What You Can Still Do if You Missed March 31, 2026

If you missed the individual declaration deadline, the compensation question is over under the current program rules. The live question is lawful disposition before October 30, 2026.

The research identifies three remaining routes:

  1. Export without compensation. This is a compliance path, not a government payout path. Read Cross-Border Export of Prohibited Firearms.
  2. Delivery to police without compensation. This ends the file, but there is no buyback cheque attached if you missed the declaration deadline.
  3. Deactivation without compensation. This lets you retain the object in deactivated form, but the process is permanent and the value loss is real. For the standards side, read RCMP Deactivation Standards and Requirements.

There is one practical transport point worth stating plainly: the research says an ATT is not required during the amnesty period to transport a prohibited assault-style firearm for disposal. That matters for owners who froze because they assumed they could not even move the firearm without separate authorization. Disposal transport and ordinary transport are not the same issue. Stay inside the disposal branch.

None of these routes is a substitute for market-value recovery. That is the wrong expectation after March 31, 2026. At this stage you are choosing a lawful outcome, not comparing buyback cheques.


Where a Licensed Business Still Fits After the Deadline

This is the nuance most page-one summaries skip.

If an affected firearm had already been taken on consignment, it must be returned to the owner. A business does not get to surrender a consigned firearm into the program on the owner's behalf and pocket the administrative convenience. The owner remains the owner.

Where a licensed business still fits is in lawful handling after that point.
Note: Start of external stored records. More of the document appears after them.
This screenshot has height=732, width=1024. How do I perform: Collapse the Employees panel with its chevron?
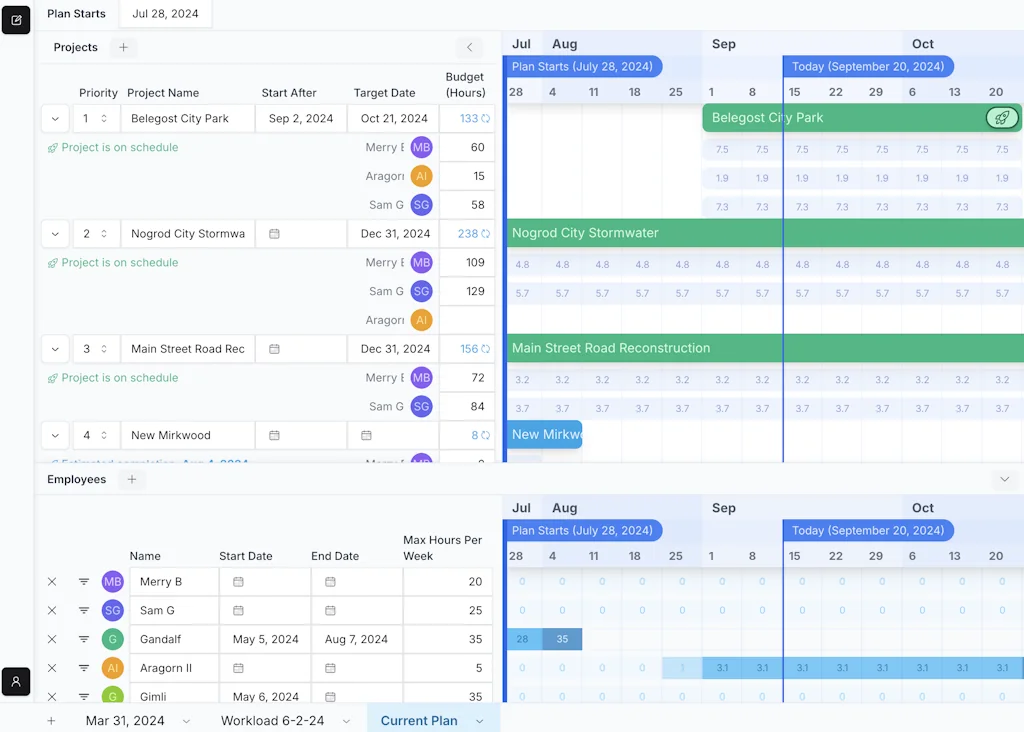pos(1005,479)
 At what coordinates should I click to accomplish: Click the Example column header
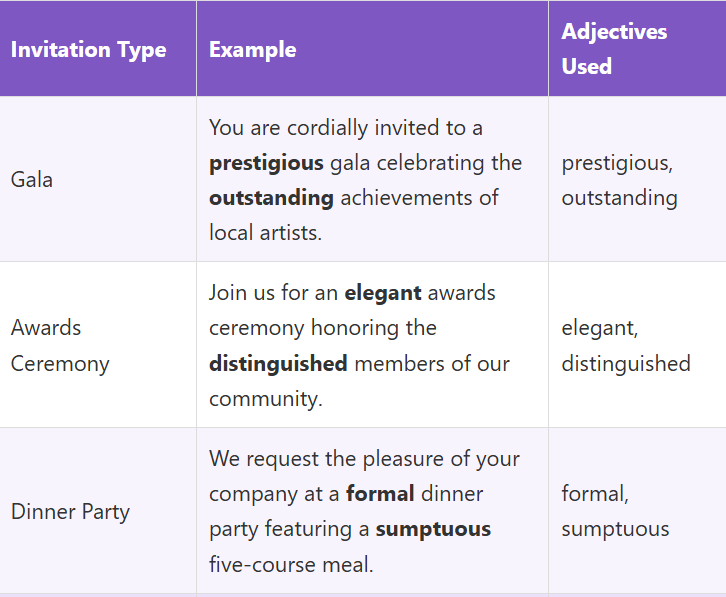tap(252, 49)
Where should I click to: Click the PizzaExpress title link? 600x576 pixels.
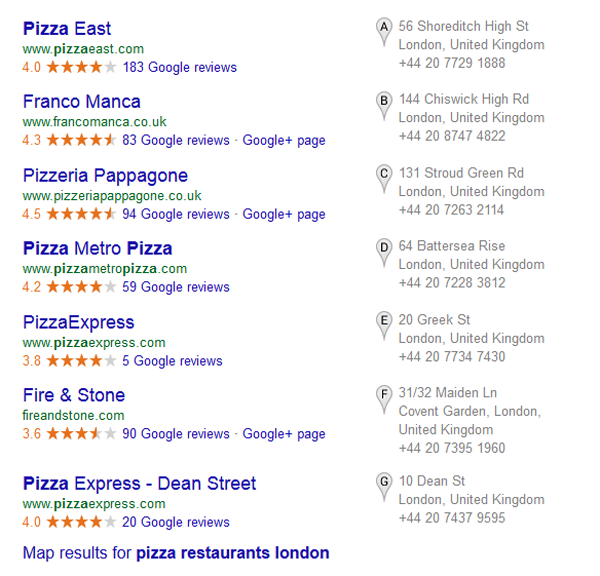click(78, 323)
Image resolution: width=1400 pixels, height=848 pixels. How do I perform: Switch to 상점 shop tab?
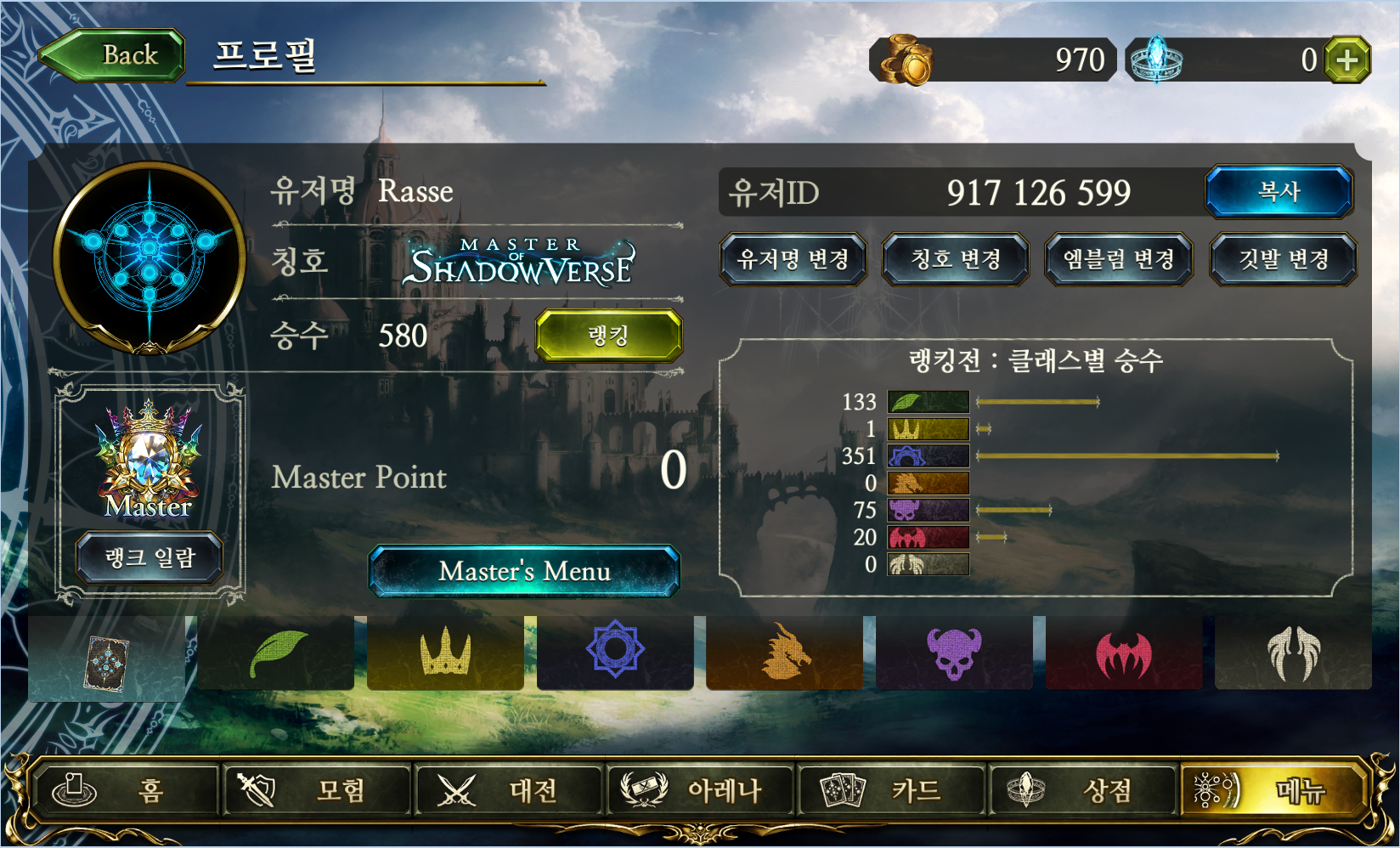(1081, 790)
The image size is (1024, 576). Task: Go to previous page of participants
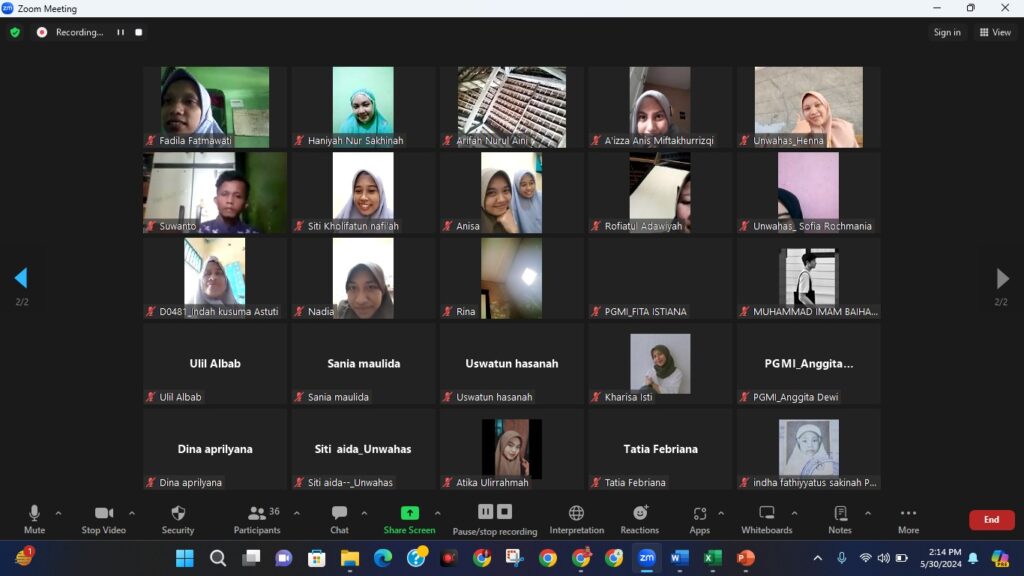[21, 278]
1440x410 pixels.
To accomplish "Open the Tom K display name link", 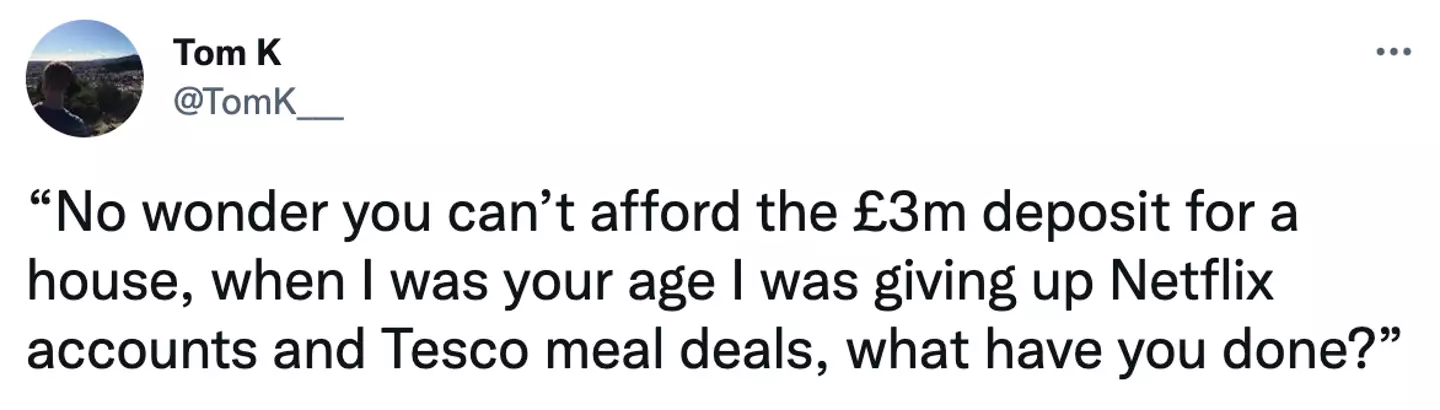I will click(x=227, y=53).
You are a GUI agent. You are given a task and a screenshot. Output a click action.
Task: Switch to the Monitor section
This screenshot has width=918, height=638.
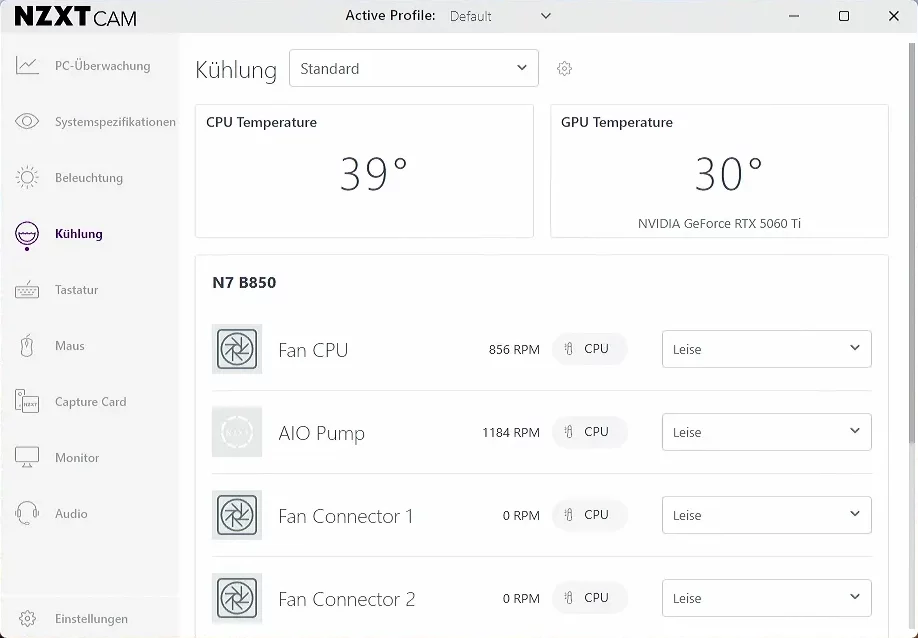[76, 458]
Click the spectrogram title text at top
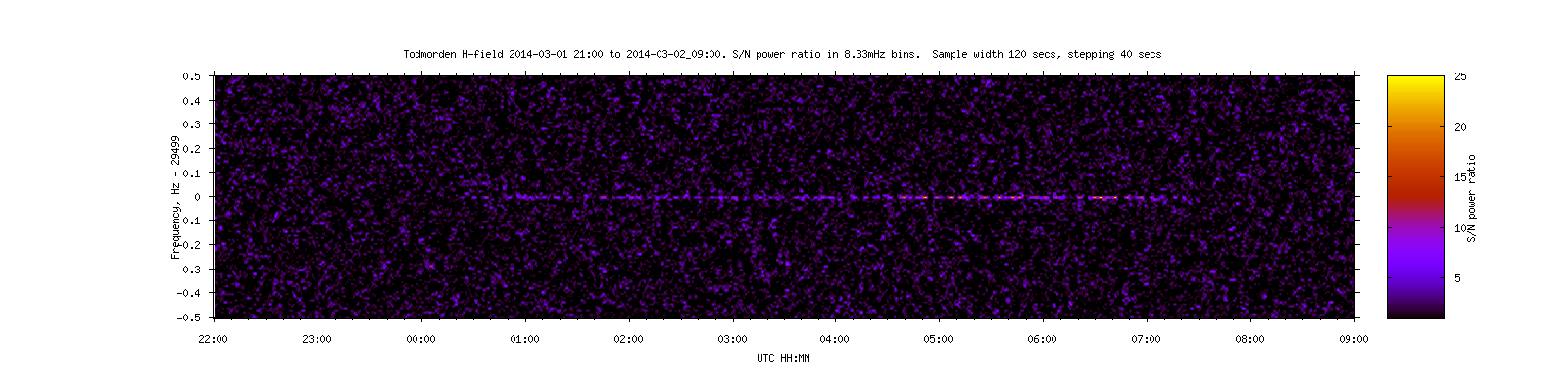The width and height of the screenshot is (1568, 392). 782,55
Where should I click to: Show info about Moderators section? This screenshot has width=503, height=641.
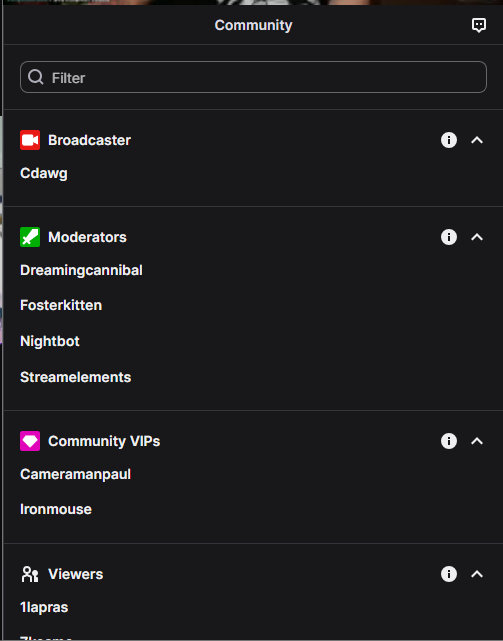pos(449,237)
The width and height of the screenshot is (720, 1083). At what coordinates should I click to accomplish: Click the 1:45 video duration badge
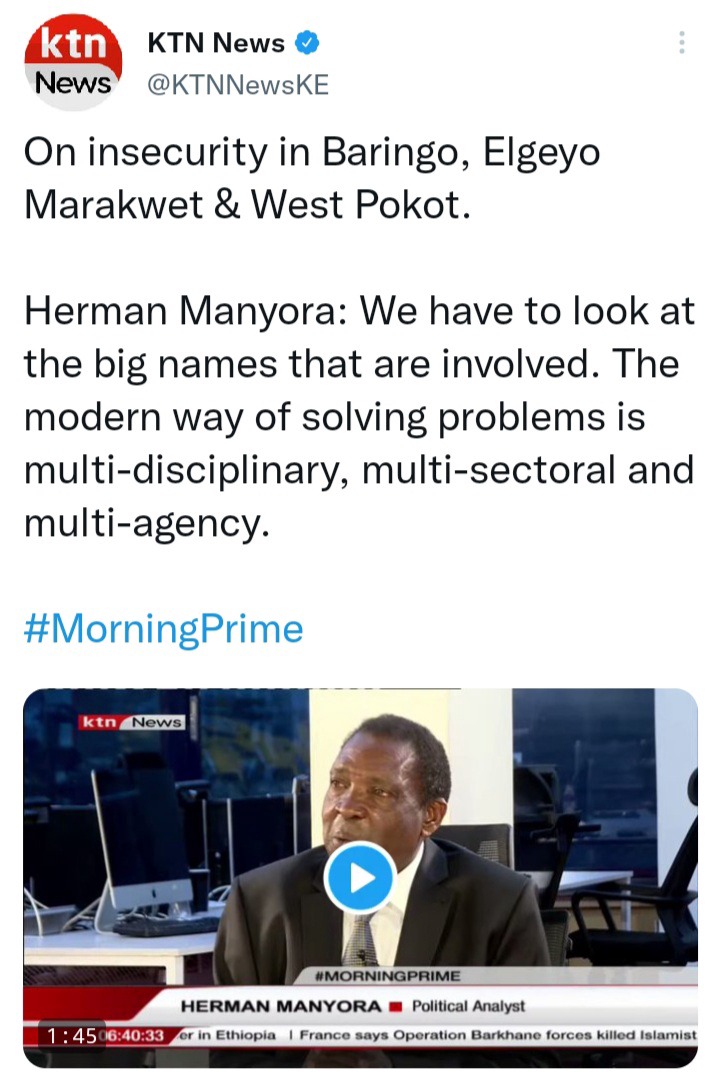[x=70, y=1035]
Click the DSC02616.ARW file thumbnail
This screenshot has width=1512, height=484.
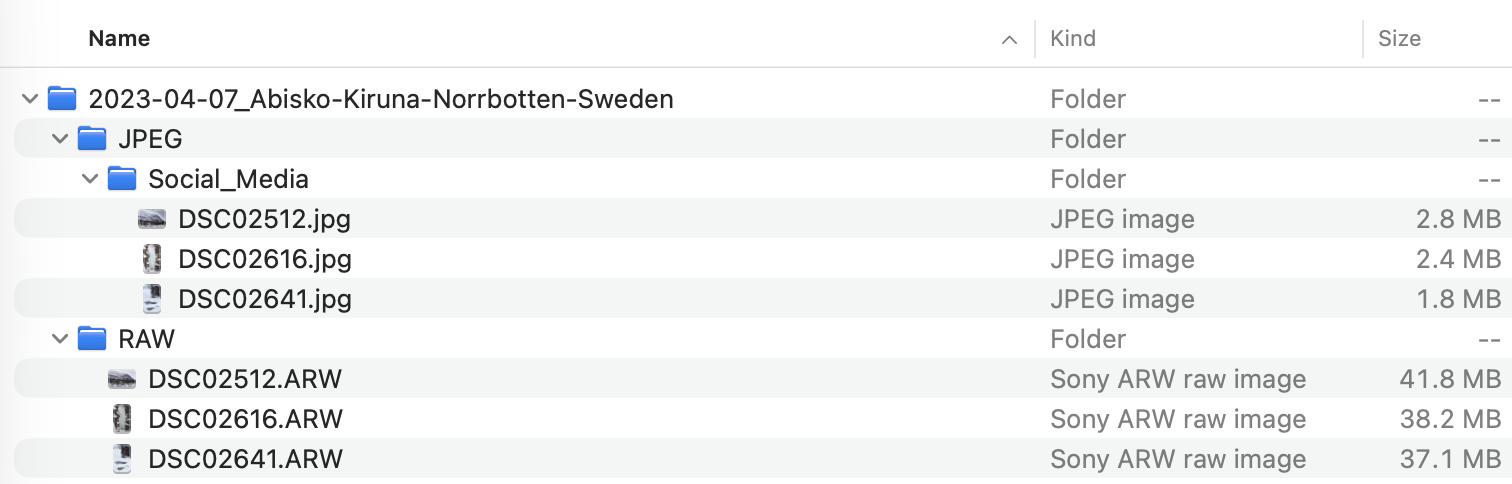(122, 419)
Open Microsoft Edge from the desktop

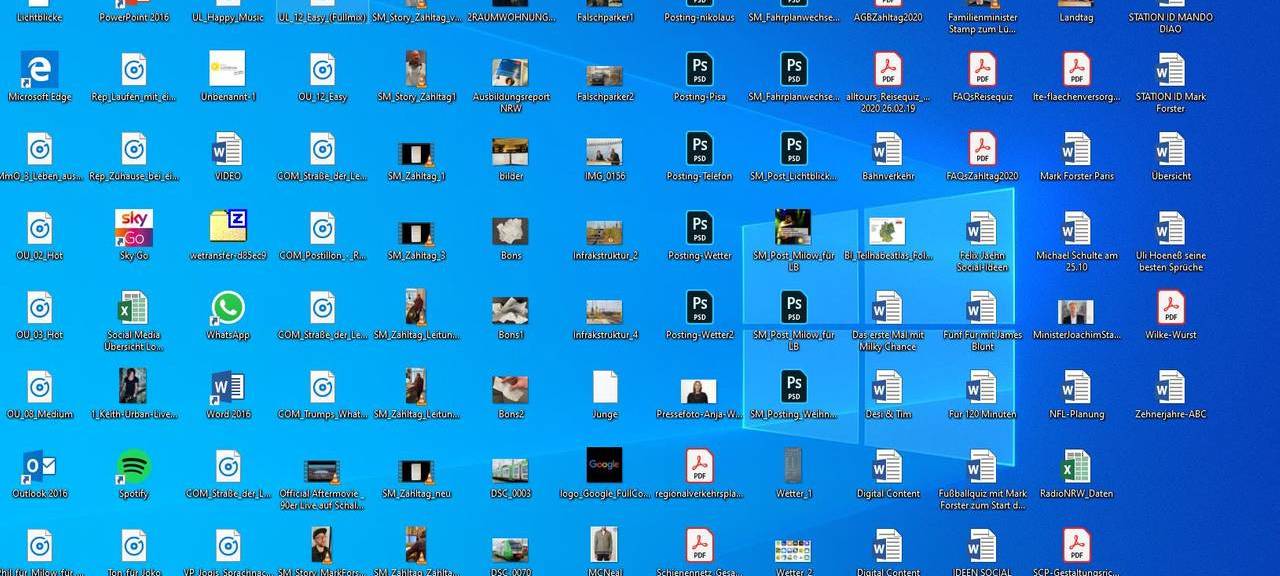point(38,72)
A business with the right licence scope may still act as agent for export or deactivation. That depends on the actual licence activities and the actual firearm.

Everything Old holds Business Firearms Licence #13848437. The verified licence scope includes prohibited firearms consignment, prohibited import, export on consignment, and 12(6) handgun transfers. Everything Old is also an RCMP Firearms Verifier. That is the operational difference between a dealer who can legally assess a prohibited file and a dealer who cannot.

This is not a promise that every file has the same route or the same shipping method. Carrier and pickup logistics depend on firearm class, service level, and location. The national answer is not one neat sentence. What a licensed business can do is sort the file properly, tell you whether export or deactivation is viable, and tell you when the path is not worth chasing.

For the consignment side specifically, read Firearms Consignment for Prohibited Items.


What to Do Before October 30, 2026

Do the basics in order. Most mistakes on these files come from skipping one of them.

  1. Confirm the firearm is actually on the relevant OIC / ASFCP list. Start with make, model, and the exact classification question.
  2. Confirm whether a declaration was already submitted before March 31, 2026. Do not assume. Check the paperwork.
  3. Gather the hard facts. Make, model, serial number, receiver details, and clear photos.
  4. Pick the right branch. Declared owner, missed deadline, estate, or grandfathered handgun.
  5. If it is an estate file, use the estate track. That process is paper-based. Read Estate Firearms: Executor Legal Obligations.
  6. If you need export or deactivation help, contact Everything Old with the facts, not a rough description. The answer depends on the actual firearm and the legal branch it falls under.

That last point matters. "I have a prohibited firearm" is not enough to assess anything. "I have a declared Ruger Mini-14 Ranch Rifle with serial number details and photos" is a real starting point. Same with a lower receiver question. Same with an estate file. Specifics are what move the file.

The honest answer is that not every path is worth pursuing. Sometimes the legal route is narrow, the economics are poor, or the paperwork is thinner than the owner thought. Better to find that out now than in late October.